**Tugas Wajib:**
1: Salin bagian teks tersebut tanpa mengubah apa pun, mulai dari "Waktu berjalan begitu" sampai "ataupun luar negeri.".
2: Ringkaslah paragraf dalam teks yang diawali "Setidaknya saya bisa bersaing" dengan tetap mempertahankan fakta-fakta utamanya.

**Teks:**
········

Setidaknya saya bisa bersaing dengan anak-anak pondok setelah aku lulus nanti,
meskipun itu hal yang berat dan membutuhkan kesungguhan yang extra.
Waktu berjalan begitu cepat, tidak kurasa ternyata 4 bulan sudah
berakhir. Dan itu tandanya saya akan naik ke kalas 3. Begitu juga dengan
cita-citaku akan segera saya wujudkan
dengan beribu harapan. Karena lulus sekolah itu menjadi salah satu syarat
untuk bisa melanjutkan studiku. Baik itu di dalam ataupun luar negeri.
Seperti yang sudah diketahui oleh banyak orang, bahwa kelas XII itu , kelas yang sangat sibuk pada awalnya, karena harus mempersiapkan
segala sesuatu untuk menghadapi ujian nasional agar bisa lulus, baik itu mental
atau akademisnya. Pada saat itu aku pun harus kosentrasi penuh dalam
mempersipkan itu semua. Sehingga bahasa arab yang sudah ku pelajari terabaikan
untuk sementara.

········

**Materi yang Disediakan:**
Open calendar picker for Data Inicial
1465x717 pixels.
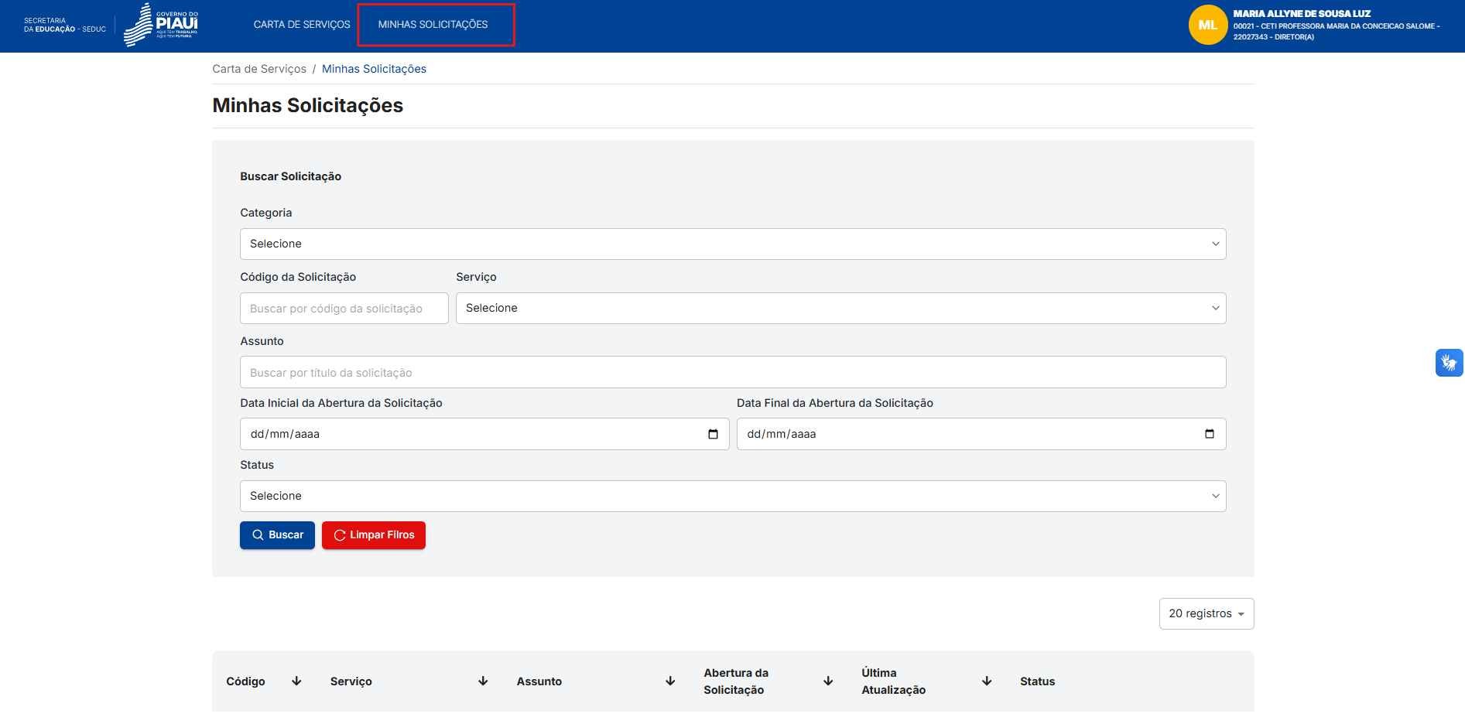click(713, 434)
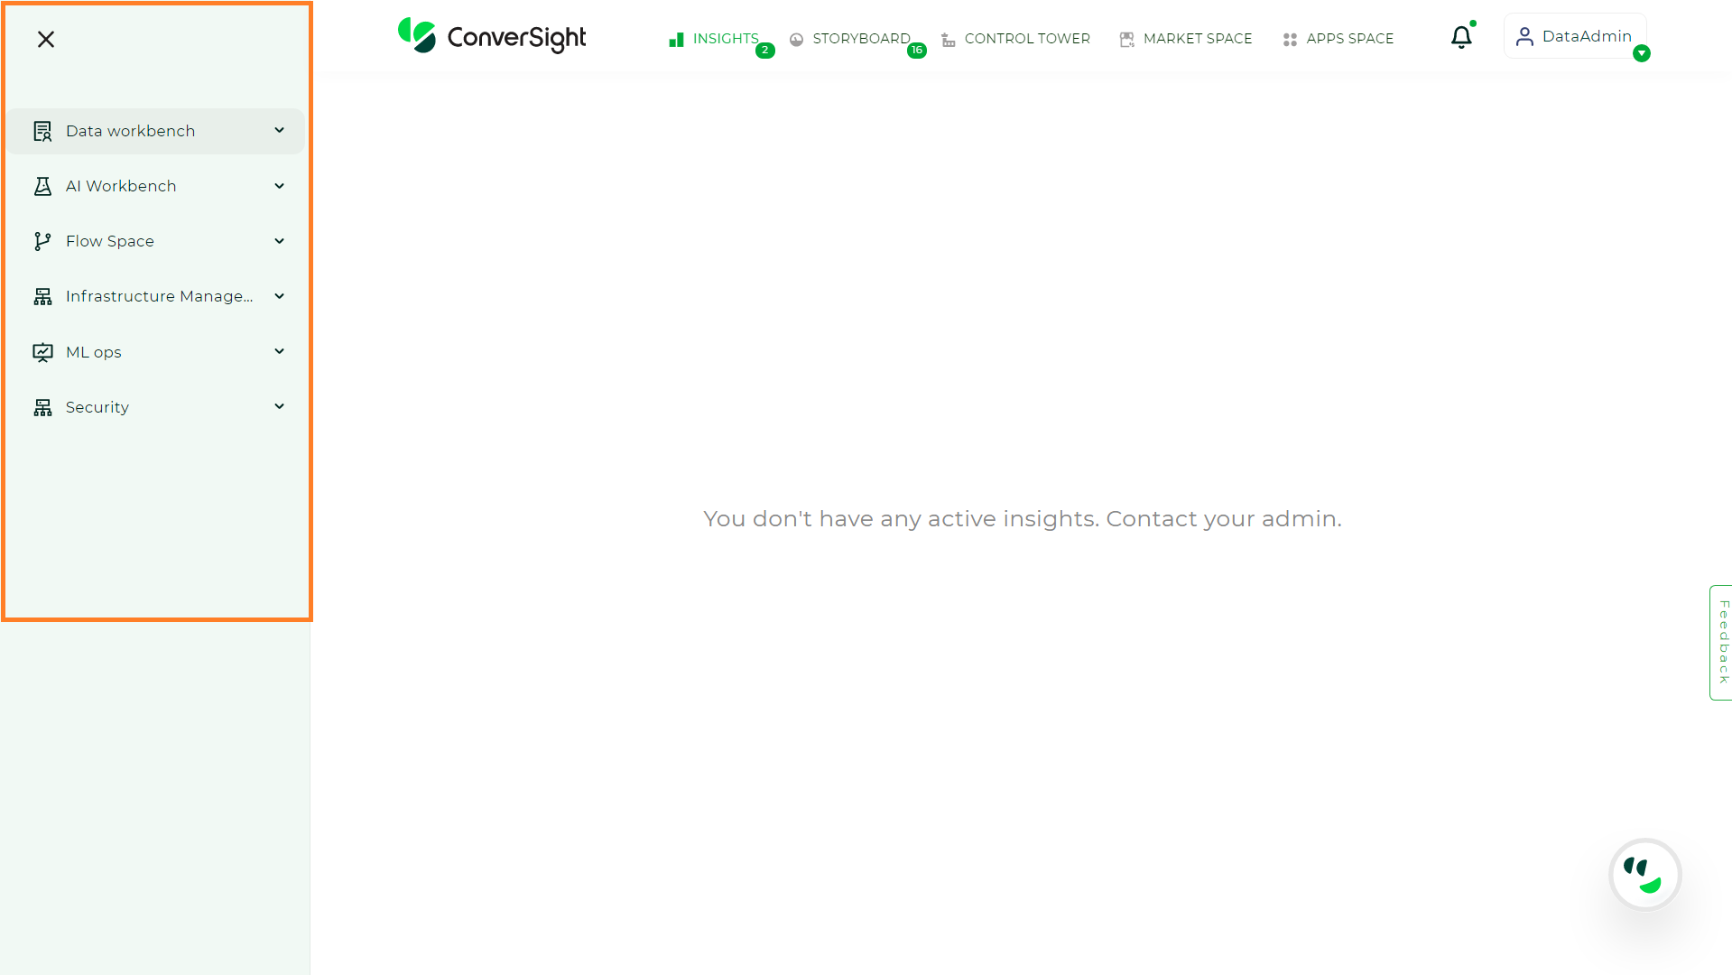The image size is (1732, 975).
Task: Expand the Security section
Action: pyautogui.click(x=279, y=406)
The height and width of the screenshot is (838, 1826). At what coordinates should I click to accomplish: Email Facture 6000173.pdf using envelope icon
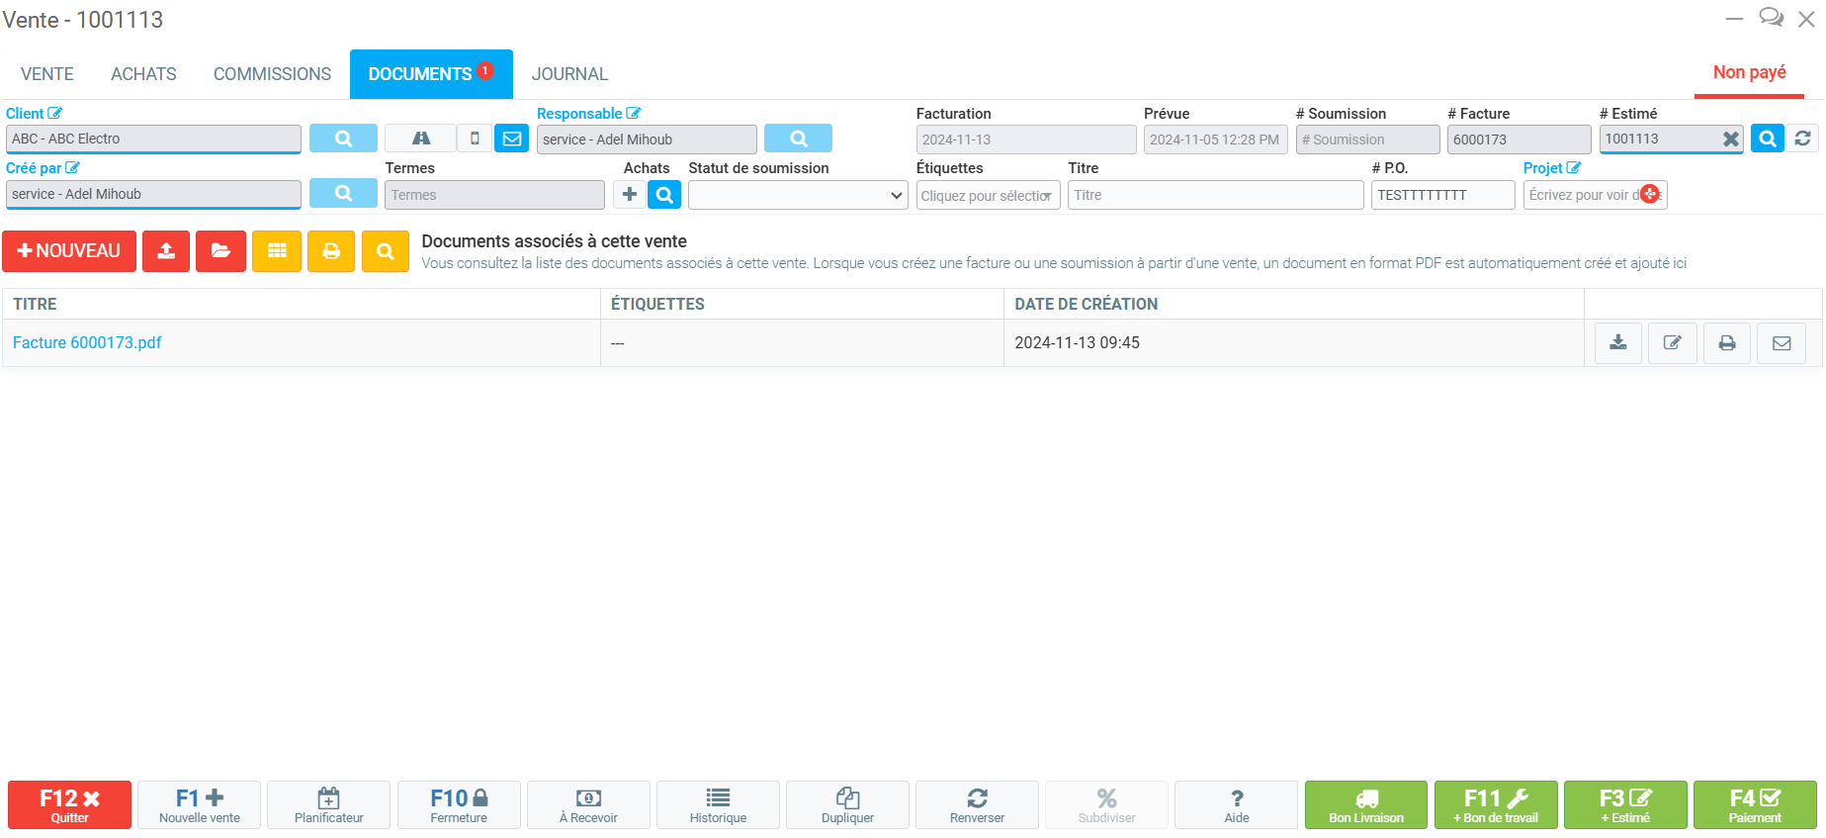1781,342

········

**Hasil Pengerjaan:**
1:
Waktu berjalan begitu cepat, tidak kurasa ternyata 4 bulan sudah
berakhir. Dan itu tandanya saya akan naik ke kalas 3. Begitu juga dengan
cita-citaku akan segera saya wujudkan
dengan beribu harapan. Karena lulus sekolah itu menjadi salah satu syarat
untuk bisa melanjutkan studiku. Baik itu di dalam ataupun luar negeri.

2: Penulis berharap dapat bersaing dengan anak-anak pondok setelah lulus, walaupun hal itu berat dan menuntut kesungguhan ekstra. Empat bulan berlalu dengan cepat, dan penulis akan naik ke kelas 3 serta segera mewujudkan cita-citanya, karena kelulusan menjadi syarat untuk melanjutkan studi di dalam maupun luar negeri. Kelas XII sangat sibuk pada awalnya karena siswa harus menyiapkan mental dan akademis untuk menghadapi ujian nasional. Penulis pun berkonsentrasi penuh pada persiapan itu, sehingga bahasa Arab yang sudah dipelajari terabaikan untuk sementara.